第12話 全力


 

 男型の人形がつけている防具には、あまり格の高い魔物は使われていないようだ。

 手のひらの中にある皮鎧の残骸からそう判断する。


 俺の行動に来栖はパクパクと口を開けて驚いているが……そうするように誘導した鏡花も同様に驚いているのはどういうことなんだろうか?


 ……まさか嵌められた? 弁償を迫られるのではないかとヒヤヒヤしていたがそうではないらしい。
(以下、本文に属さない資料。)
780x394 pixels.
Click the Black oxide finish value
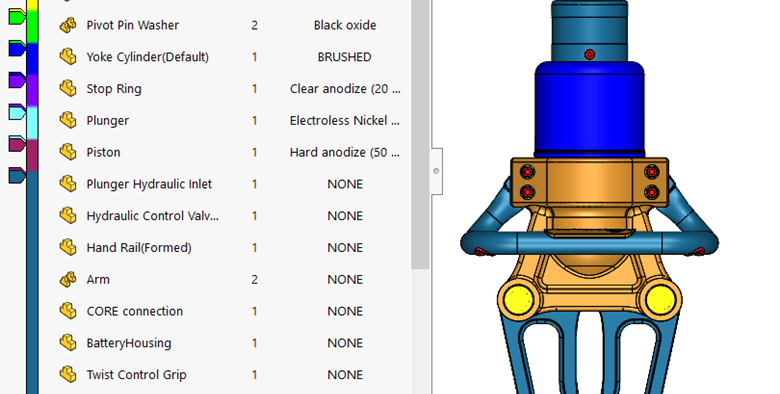point(345,25)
「防具はともかくとして人形までも抉りとるとは……。一応、それ下層に生えているモンスターのドロップ品なんだけどね」


「すまん。壊すのはまずかったか?」


「全然問題ない。うちの認識を改めただけだから。……そっか、こんなに強かったのか」


 思い返せば防具に傷をつけてみろ、としか言われていない。完全にこちらの落ち度だと思っていたが鏡花が優しい口調で返答する。


 これでとりあえず試験には合格だと安堵していたら、鏡花から追加で注文が入る。


「ツリードラゴンのドロップで作られた人形を、素手で引きちぎる人に言うのもなんだけどさ……いけるとこまで挑戦してみよう」


「──賛成です!」


 その言葉に理紗が食い気味で肯定する。理紗の隣にいた紬は何も分かっていないようであったが、理紗の耳打ちを受けると勢いよく俺を見て……。


「レオさん! 頑張って!」


 紬もまた、何かを期待するように俺に応援を送る。


「柊さん。もう合格でいいでしょう? 何でわざわざ続けるんすか……」


「黙って見届けなさい来栖」


 来栖が不思議そうに質問するが鏡花の言葉で口をつぐむ。そして鏡花は俺の耳元に顔を寄せると……。


「うちの顔をした人形は全力で破壊して」


「私達のもだからね。手加減しちゃ駄目よ!」


 感情の読めない声色で鏡花が告げると、理紗からも声が飛ぶ。来栖も鏡花達の意図に気がついたようで、鏡花達を模った人形を横目で確認する。


「柊さん。俺の愛する人形達の素材を知らないわけじゃないでしょう? 女性陣は全て上位種の素材で発注してある。いくら何でも……」


「そんなに自信があるのなら止めることは許さないからな」


 呆れたように話す来栖に鏡花は自信満々に告げると、俺に一枚の紙を手渡す。折り畳まれたそれを開いて確認してみると……。


「おい! この絵はどこで手に入れた?」


 太陽の絵の中心に鐘が描かれている。これはあちら、エアリアルで幾度となく俺に刺客を放ってきた組織、太陽の教会が掲げているものだった。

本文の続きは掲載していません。